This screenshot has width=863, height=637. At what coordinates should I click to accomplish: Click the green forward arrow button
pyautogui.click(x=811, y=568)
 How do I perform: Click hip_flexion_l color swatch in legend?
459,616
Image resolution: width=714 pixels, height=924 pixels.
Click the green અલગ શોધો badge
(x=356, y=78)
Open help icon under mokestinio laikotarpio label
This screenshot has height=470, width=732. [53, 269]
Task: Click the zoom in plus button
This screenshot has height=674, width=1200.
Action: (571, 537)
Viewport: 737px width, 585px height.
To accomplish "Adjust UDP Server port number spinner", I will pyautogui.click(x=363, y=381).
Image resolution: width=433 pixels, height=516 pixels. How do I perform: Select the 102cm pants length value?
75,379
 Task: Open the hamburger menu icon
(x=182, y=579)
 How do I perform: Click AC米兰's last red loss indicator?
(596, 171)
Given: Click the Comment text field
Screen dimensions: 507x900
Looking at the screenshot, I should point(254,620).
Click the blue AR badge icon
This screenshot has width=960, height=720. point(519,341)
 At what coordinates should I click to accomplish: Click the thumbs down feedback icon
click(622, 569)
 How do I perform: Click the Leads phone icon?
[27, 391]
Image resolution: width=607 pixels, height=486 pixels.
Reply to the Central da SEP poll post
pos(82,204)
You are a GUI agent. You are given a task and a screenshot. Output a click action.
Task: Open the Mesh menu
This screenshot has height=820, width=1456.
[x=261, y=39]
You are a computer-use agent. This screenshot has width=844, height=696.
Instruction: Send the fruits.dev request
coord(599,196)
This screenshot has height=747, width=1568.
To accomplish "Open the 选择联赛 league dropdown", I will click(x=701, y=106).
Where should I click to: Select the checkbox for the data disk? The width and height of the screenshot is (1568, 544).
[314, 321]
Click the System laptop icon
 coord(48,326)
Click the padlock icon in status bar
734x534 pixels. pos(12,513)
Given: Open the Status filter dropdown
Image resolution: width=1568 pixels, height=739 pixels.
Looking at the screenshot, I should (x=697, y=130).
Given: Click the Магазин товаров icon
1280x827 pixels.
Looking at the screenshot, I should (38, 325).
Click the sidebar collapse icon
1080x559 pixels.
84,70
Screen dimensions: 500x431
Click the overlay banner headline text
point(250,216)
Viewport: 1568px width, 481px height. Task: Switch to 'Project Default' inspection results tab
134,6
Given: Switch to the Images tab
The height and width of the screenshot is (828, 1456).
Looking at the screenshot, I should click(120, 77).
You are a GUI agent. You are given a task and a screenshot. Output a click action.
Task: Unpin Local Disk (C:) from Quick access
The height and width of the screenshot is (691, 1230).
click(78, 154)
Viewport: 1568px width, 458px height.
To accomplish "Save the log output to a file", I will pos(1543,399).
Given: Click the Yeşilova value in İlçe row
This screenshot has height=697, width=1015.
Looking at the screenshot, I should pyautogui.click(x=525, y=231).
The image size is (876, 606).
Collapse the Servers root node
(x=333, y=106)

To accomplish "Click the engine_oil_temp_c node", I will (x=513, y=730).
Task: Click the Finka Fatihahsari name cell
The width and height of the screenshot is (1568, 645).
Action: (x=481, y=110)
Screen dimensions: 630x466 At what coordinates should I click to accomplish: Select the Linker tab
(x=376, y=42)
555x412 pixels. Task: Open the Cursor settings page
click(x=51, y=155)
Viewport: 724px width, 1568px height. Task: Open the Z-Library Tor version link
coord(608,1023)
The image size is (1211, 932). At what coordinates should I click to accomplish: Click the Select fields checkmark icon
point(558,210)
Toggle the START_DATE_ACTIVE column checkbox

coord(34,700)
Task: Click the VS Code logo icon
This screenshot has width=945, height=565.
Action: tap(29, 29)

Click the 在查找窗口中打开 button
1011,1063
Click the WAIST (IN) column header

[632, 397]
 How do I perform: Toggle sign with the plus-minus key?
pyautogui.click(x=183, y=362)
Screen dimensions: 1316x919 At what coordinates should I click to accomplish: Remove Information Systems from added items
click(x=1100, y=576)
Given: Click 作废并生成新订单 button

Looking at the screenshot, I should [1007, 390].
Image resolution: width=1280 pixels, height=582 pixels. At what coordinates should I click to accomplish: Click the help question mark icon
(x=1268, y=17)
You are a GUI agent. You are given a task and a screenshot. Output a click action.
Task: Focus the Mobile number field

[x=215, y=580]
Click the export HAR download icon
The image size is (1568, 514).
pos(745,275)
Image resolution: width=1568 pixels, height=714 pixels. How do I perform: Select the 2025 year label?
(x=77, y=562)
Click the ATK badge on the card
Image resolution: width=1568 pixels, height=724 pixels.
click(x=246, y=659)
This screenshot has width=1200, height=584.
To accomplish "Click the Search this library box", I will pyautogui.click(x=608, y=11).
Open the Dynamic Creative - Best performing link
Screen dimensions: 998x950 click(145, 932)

--------------------------------

## WHAT YOU ARE ASKED TO DO
All the material above is to be retyped exactly as it appears.

## SOLUTION
This screenshot has width=863, height=637. At what coordinates should I click to accomplish: Click the green forward arrow button
pyautogui.click(x=811, y=568)
 How do I perform: Click hip_flexion_l color swatch in legend?
459,616
Image resolution: width=714 pixels, height=924 pixels.
Click the green અલગ શોધો badge
(x=356, y=78)
Open help icon under mokestinio laikotarpio label
This screenshot has height=470, width=732. [53, 269]
Task: Click the zoom in plus button
This screenshot has height=674, width=1200.
Action: (571, 537)
Viewport: 737px width, 585px height.
To accomplish "Adjust UDP Server port number spinner", I will pyautogui.click(x=363, y=381).
Image resolution: width=433 pixels, height=516 pixels. How do I perform: Select the 102cm pants length value?
75,379
 Task: Open the hamburger menu icon
(x=182, y=579)
 How do I perform: Click AC米兰's last red loss indicator?
(596, 171)
Given: Click the Comment text field
Screen dimensions: 507x900
Looking at the screenshot, I should point(254,620).
Click the blue AR badge icon
This screenshot has width=960, height=720. point(519,341)
 At what coordinates should I click to accomplish: Click the thumbs down feedback icon
click(622, 569)
 How do I perform: Click the Leads phone icon?
[27, 391]
Image resolution: width=607 pixels, height=486 pixels.
Reply to the Central da SEP poll post
pos(82,204)
You are a GUI agent. You are given a task and a screenshot. Output a click action.
Task: Open the Mesh menu
This screenshot has height=820, width=1456.
[x=261, y=39]
You are a computer-use agent. This screenshot has width=844, height=696.
Instruction: Send the fruits.dev request
coord(599,196)
This screenshot has height=747, width=1568.
To accomplish "Open the 选择联赛 league dropdown", I will click(x=701, y=106).
Where should I click to: Select the checkbox for the data disk? The width and height of the screenshot is (1568, 544).
[314, 321]
Click the System laptop icon
 coord(48,326)
Click the padlock icon in status bar
734x534 pixels. pos(12,513)
Given: Open the Status filter dropdown
Image resolution: width=1568 pixels, height=739 pixels.
Looking at the screenshot, I should (x=697, y=130).
Given: Click the Магазин товаров icon
1280x827 pixels.
Looking at the screenshot, I should (38, 325).
Click the sidebar collapse icon
1080x559 pixels.
84,70
Screen dimensions: 500x431
Click the overlay banner headline text
point(250,216)
Viewport: 1568px width, 481px height. Task: Switch to 'Project Default' inspection results tab
134,6
Given: Switch to the Images tab
The height and width of the screenshot is (828, 1456).
Looking at the screenshot, I should click(120, 77).
You are a GUI agent. You are given a task and a screenshot. Output a click action.
Task: Unpin Local Disk (C:) from Quick access
The height and width of the screenshot is (691, 1230).
click(78, 154)
Viewport: 1568px width, 458px height.
To accomplish "Save the log output to a file", I will pos(1543,399).
Given: Click the Yeşilova value in İlçe row
This screenshot has height=697, width=1015.
Looking at the screenshot, I should pyautogui.click(x=525, y=231).
The image size is (876, 606).
Collapse the Servers root node
(x=333, y=106)

To accomplish "Click the engine_oil_temp_c node", I will (x=513, y=730).
Task: Click the Finka Fatihahsari name cell
The width and height of the screenshot is (1568, 645).
Action: (x=481, y=110)
Screen dimensions: 630x466 At what coordinates should I click to accomplish: Select the Linker tab
(x=376, y=42)
555x412 pixels. Task: Open the Cursor settings page
click(x=51, y=155)
Viewport: 724px width, 1568px height. Task: Open the Z-Library Tor version link
coord(608,1023)
The image size is (1211, 932). At what coordinates should I click to accomplish: Click the Select fields checkmark icon
point(558,210)
Toggle the START_DATE_ACTIVE column checkbox

coord(34,700)
Task: Click the VS Code logo icon
This screenshot has width=945, height=565.
Action: tap(29, 29)

Click the 在查找窗口中打开 button
1011,1063
Click the WAIST (IN) column header

[632, 397]
 How do I perform: Toggle sign with the plus-minus key?
pyautogui.click(x=183, y=362)
Screen dimensions: 1316x919 At what coordinates should I click to accomplish: Remove Information Systems from added items
click(x=1100, y=576)
Given: Click 作废并生成新订单 button

Looking at the screenshot, I should [1007, 390].
Image resolution: width=1280 pixels, height=582 pixels. At what coordinates should I click to accomplish: Click the help question mark icon
(x=1268, y=17)
You are a GUI agent. You are given a task and a screenshot. Output a click action.
Task: Focus the Mobile number field

[x=215, y=580]
Click the export HAR download icon
The image size is (1568, 514).
pos(745,275)
Image resolution: width=1568 pixels, height=714 pixels. How do I perform: Select the 2025 year label?
(x=77, y=562)
Click the ATK badge on the card
Image resolution: width=1568 pixels, height=724 pixels.
click(x=246, y=659)
This screenshot has width=1200, height=584.
To accomplish "Click the Search this library box", I will pyautogui.click(x=608, y=11).
Open the Dynamic Creative - Best performing link
Screen dimensions: 998x950 click(145, 932)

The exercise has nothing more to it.